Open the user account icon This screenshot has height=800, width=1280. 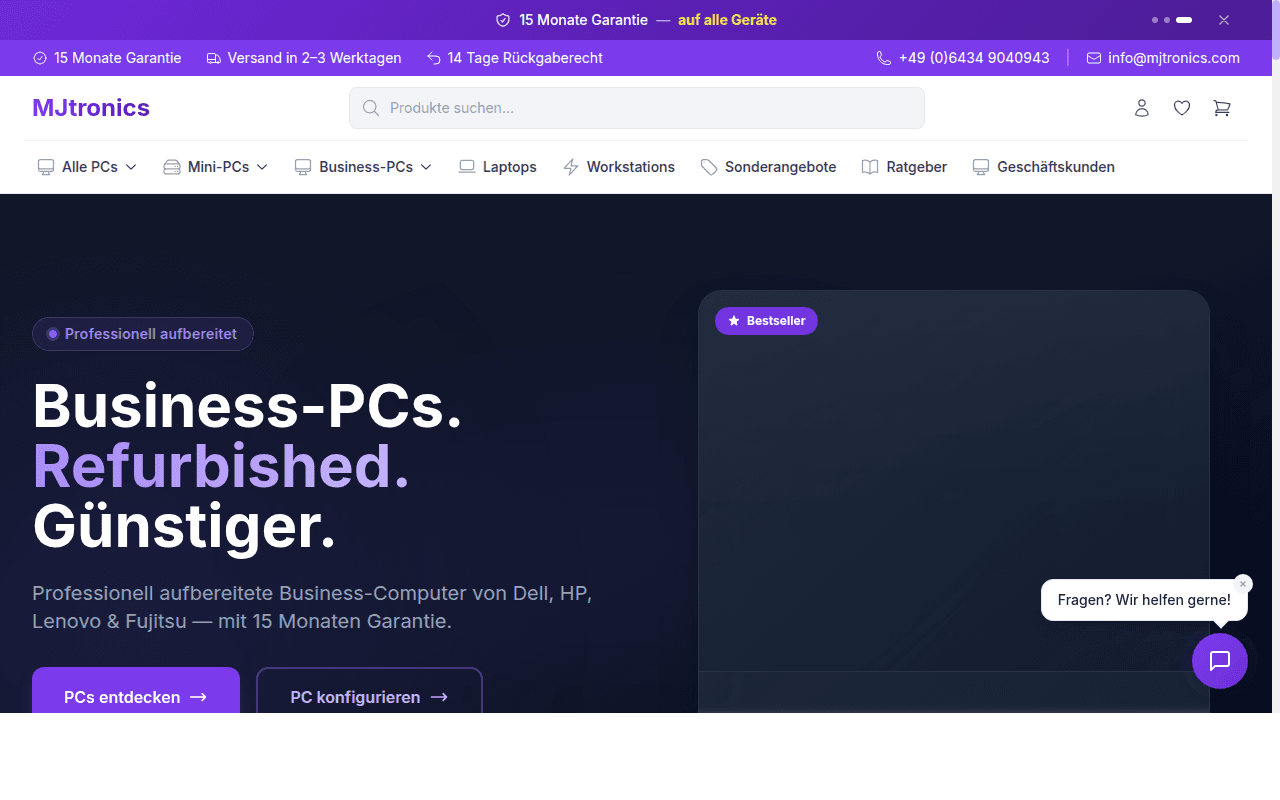tap(1142, 107)
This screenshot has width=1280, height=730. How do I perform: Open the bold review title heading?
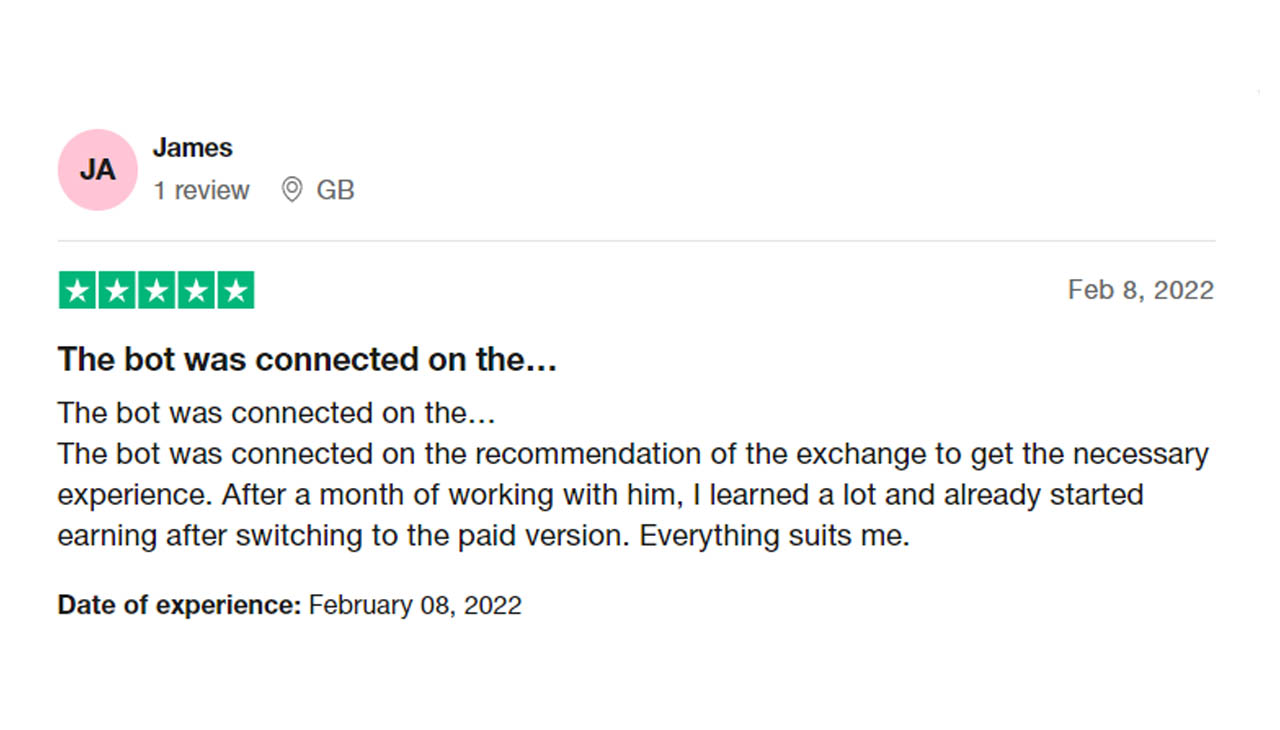[x=307, y=360]
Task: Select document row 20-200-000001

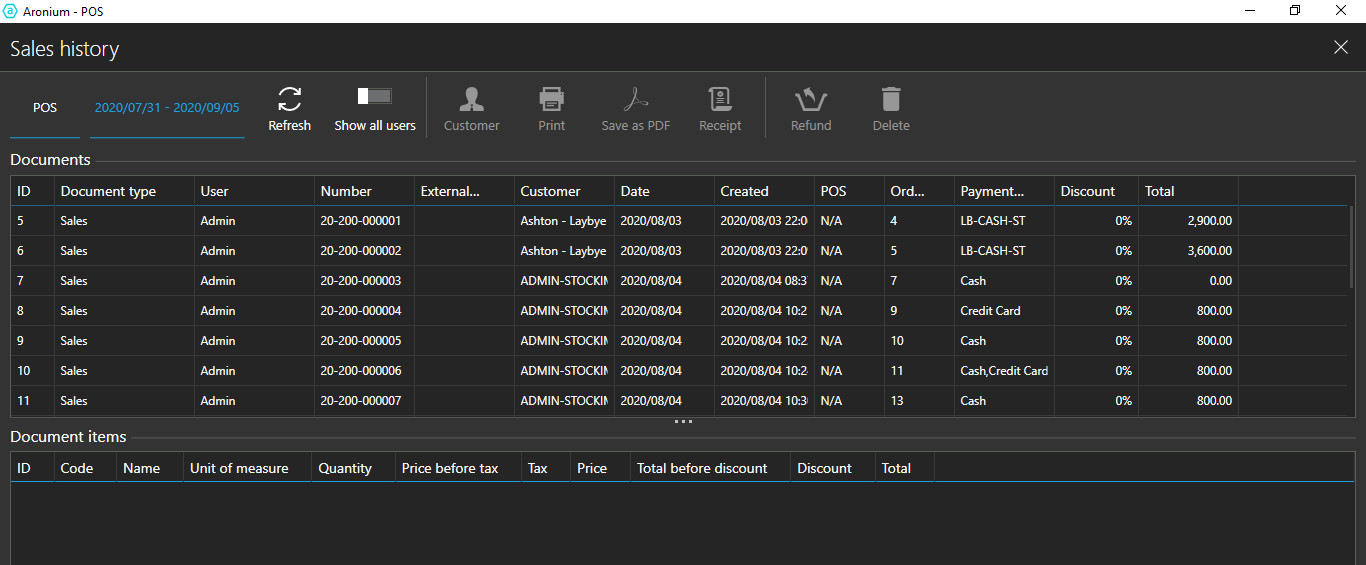Action: point(360,221)
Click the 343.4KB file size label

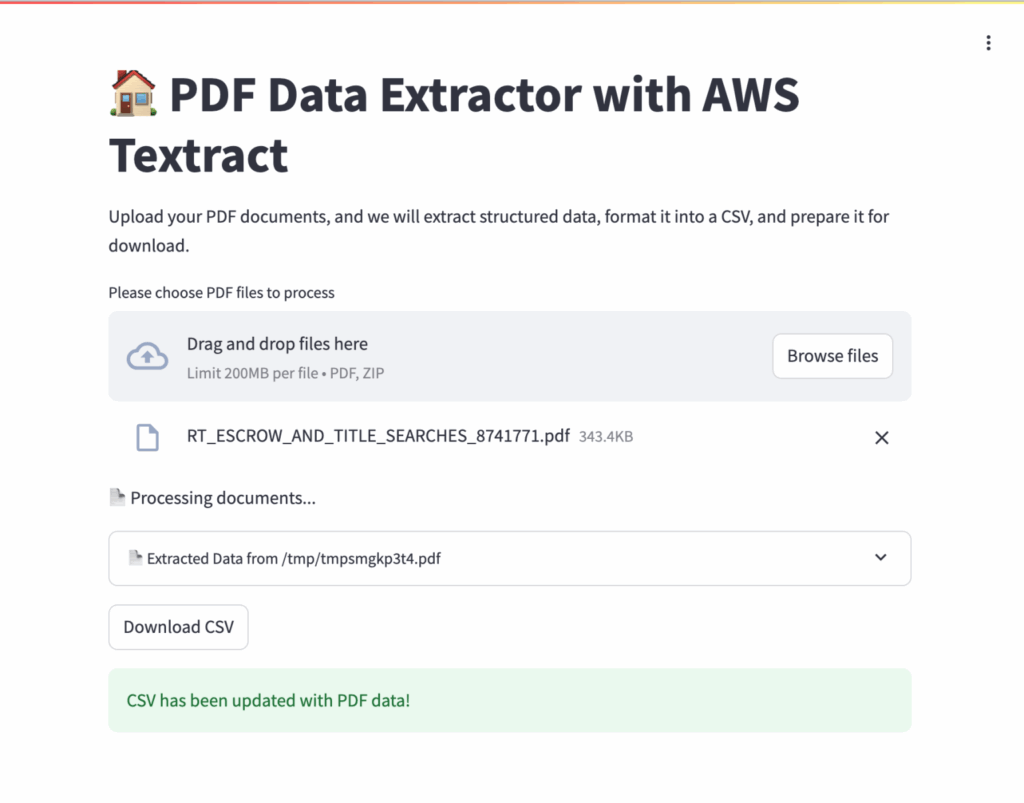(x=606, y=437)
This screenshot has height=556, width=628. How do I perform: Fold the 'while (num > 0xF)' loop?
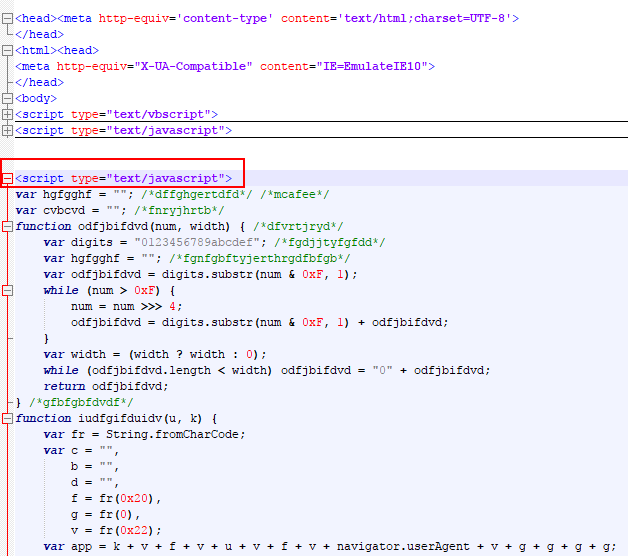[7, 290]
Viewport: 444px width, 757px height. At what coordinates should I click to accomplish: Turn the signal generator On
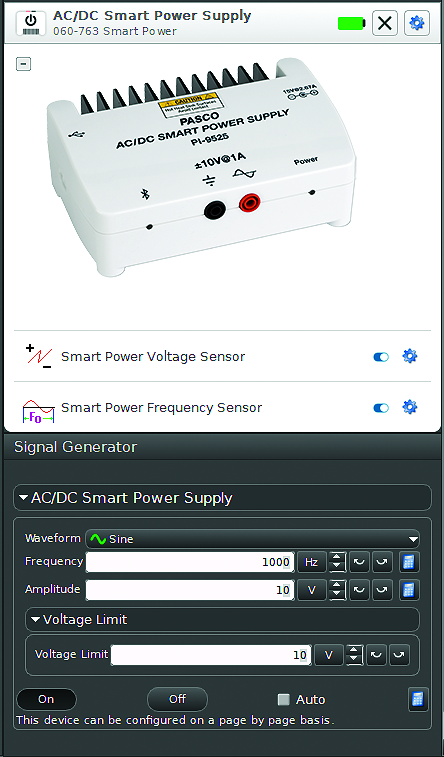[46, 699]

————

PROBLEM TO SOLVE — Starting at the line that contains "This screenshot has height=556, width=628.", transcribe each line through the last one of the entries above, exactly and without pictures.

WORKED SOLUTION —
This screenshot has height=556, width=628. How do I perform: Fold the 'while (num > 0xF)' loop?
[7, 290]
Viewport: 444px width, 757px height. At what coordinates should I click to accomplish: Turn the signal generator On
[46, 699]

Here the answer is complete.